Megha-Tropiques-1: India's successfully de-orbited Satellite

The Indian Space Research Organisation (ISRO) is set to crash a satellite, marking the

end of life for the mission on Tuesday. The Megha-Tropiques-1 (MT1) will re-enter Earth's

atmosphere and burn in the skies after serving for over a decade.

Megha-Tropiques-1 was launched into Low Earth Orbit (LEO) on October 12, 2011, as a joint mission developed by Isro and the French space agency, CNES, for tropical weather and climate studies. The mission was initially planned to operate for three years, but it was extended later as it continued to deliver key data about the climate for a decade.

"The satellite has continued to provide valuable data services for more than a decade,
supporting regional and global climate models till 2021," ISRO said in a statement.


Megha-Tropiques-1 is a joint programme between the Indian Space Research Organisation (ISRO) and France's Centre National d'Etudes Spatiales (CNES).
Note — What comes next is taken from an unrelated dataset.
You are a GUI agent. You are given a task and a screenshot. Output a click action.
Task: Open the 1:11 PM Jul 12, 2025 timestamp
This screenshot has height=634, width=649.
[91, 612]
Megha in Sanskrit is ‘cloud’ and Tropiques in French means ‘tropics’.

The spacecraft was constructed by ISRO, based around the IRS bus developed for earlier

Indian satellites, and carried four instruments to study the Earth's atmosphere.

According to the Meteorological & Oceanographic Satellite Data Archival Centre, the

tropical belt receives more energy from the Sun than it radiates back into space. The

excess energy is transported to temperate regions by the motion of the atmosphere

and oceans. Variation in the energy budget of the tropics has the potential to affect the

whole planet, making it important for scientists to understand.
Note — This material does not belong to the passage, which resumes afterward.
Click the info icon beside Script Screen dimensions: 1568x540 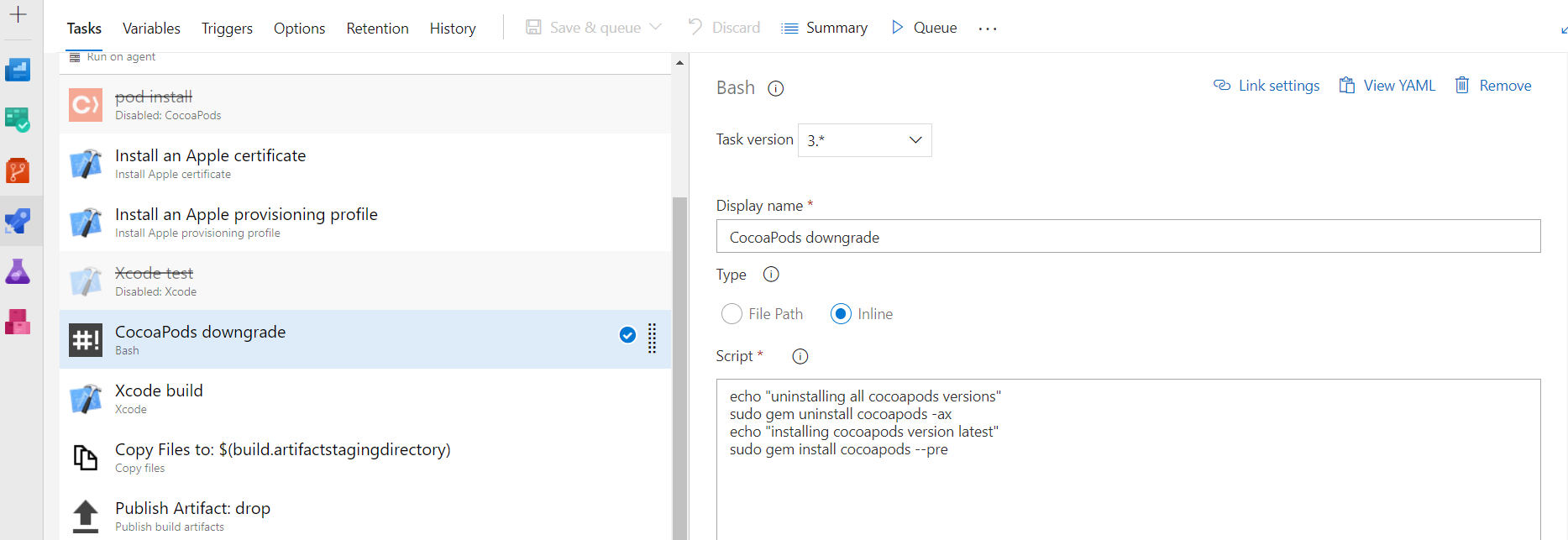(x=800, y=357)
ISRO is crashing the satellite as part of its commitment to the United Nations Inter-Agency Space Debris Coordination Committee (UNIADC) following the end of the mission life. The UN guidelines state that at its end-of-life the satellite should be deorbited, preferably through controlled re-entry to a safe impact zone, or by bringing it to an orbit where the orbital lifetime is less than 25 years.

The other option was to leave it for good in its orbit as it continued to decay. However, in that case, the orbital lifetime of MT1, weighing about 1000 kg, would have been more than 100 years in its 20 deg inclined operational orbit of 867 km altitude. The spacecraft still has about 125 kg of onboard fuel that could pose risks for accidental break-up, making it critical for ISRO to de-orbit it.

ISRO said that the leftover fuel is estimated to be sufficient to achieve a fully controlled atmospheric re-entry. Controlled re-entries involve deorbiting to very low altitudes to ensure impact occurs within a targeted safe zone.

"Usually, large satellites/rocket bodies which are likely to survive aero-thermal fragmentation upon re-entry are made to undergo controlled re-entry to limit ground casualty risk. However, all such satellites are specifically designed to undergo controlled re-entry at end-of-life," ISRO added.


ISRO has performed 18 orbit maneuvers since August 2022 to progressively lower the

orbit of the defunct spacecraft. The final two orbit maneuvers will put it on a course to

re-enter Earth and burn up in the atmosphere.

ISRO has selected an uninhabited area in the Pacific Ocean as the targeted re-entry zone for MT1. ISRO maintained that the final de-boost strategy has been designed after taking into consideration several constraints, including visibility of the re-entry trace over ground stations, ground impact within the targeted zone, and allowable operating conditions of subsystems, especially the maximum deliverable thrust and the maximum firing duration of the thrusters.

The final two de-boost burns followed by the ground impact are expected to take place between 4:30-7:30 pm on Tuesday.